Good engineers build things that eliminate failure modes, rather than just plan for "reasonable traffic". Short of DDoS, a simple blog shouldn't be able to die from reaching a rate limit. But given the site is dead, I can't tell, maybe it's not just a blog.
Yes, but not all failure modes, only the ones in scope for the goals of the system. From the outside you can't tell what the goals are.
There is no such thing as eliminating all failure modes, which was exactly the point I was making in my post above. The best you can do is define your goal clearly and design a system to meet the constraints defined by that goal. If goals change, you must redesign.
This is the core of engineering.
Is basic availability not a goal of a blog?
Phrased differently: given two systems, one that fails if a theoretically possible, but otherwise "unpredictable" number requests arrive. And one without that failure mode. Which is better?
> From the outside you can't tell what the goals are.

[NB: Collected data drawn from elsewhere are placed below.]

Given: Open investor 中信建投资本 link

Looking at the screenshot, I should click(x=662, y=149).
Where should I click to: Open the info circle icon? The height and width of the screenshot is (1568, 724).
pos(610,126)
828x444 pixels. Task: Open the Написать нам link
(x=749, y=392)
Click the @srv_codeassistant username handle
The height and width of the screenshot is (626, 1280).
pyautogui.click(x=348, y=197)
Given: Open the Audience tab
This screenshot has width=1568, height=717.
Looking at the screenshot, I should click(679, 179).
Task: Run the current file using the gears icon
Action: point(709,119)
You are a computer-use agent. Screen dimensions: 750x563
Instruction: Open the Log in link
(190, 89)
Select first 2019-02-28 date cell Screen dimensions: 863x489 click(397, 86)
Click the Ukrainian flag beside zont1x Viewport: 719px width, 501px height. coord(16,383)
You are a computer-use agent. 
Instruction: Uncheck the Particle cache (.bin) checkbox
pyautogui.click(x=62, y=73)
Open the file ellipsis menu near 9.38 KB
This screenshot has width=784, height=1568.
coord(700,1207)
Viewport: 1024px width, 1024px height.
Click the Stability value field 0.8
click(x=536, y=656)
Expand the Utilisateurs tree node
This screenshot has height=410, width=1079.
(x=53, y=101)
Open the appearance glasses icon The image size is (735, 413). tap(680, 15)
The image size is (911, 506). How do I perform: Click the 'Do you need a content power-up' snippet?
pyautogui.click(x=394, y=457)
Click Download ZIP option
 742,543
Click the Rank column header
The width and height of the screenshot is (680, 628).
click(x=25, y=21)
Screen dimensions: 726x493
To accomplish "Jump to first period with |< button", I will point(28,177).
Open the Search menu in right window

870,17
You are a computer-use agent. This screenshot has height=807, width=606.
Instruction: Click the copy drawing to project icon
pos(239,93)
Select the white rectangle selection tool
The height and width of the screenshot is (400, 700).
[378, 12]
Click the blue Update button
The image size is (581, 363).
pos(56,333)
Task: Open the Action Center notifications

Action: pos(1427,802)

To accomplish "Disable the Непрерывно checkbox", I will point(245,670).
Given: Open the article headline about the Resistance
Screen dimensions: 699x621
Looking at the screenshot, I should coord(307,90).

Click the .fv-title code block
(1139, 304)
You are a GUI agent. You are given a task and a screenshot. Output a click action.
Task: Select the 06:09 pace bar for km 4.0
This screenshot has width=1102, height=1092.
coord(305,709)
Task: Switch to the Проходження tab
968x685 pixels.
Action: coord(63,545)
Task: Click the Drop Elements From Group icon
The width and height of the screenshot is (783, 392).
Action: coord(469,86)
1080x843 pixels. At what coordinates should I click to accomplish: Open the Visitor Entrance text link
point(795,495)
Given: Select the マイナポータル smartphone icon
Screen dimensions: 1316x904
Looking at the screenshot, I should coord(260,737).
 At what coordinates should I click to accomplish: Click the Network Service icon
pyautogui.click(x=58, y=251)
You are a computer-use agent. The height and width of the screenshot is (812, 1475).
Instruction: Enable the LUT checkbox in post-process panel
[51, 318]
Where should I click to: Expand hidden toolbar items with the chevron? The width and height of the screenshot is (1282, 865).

I either don't agree, not even a tiny bit, or I don't understand. Can you explain this differently?
> This is the core of engineering.
I'd say the core of engineering is making something that works. If you didn't anticipate something that most engineers would say is predictable, and that predictable thing instead of degrading service, completely takes the whole thing down, such that it doesn't work... that's a problem, no?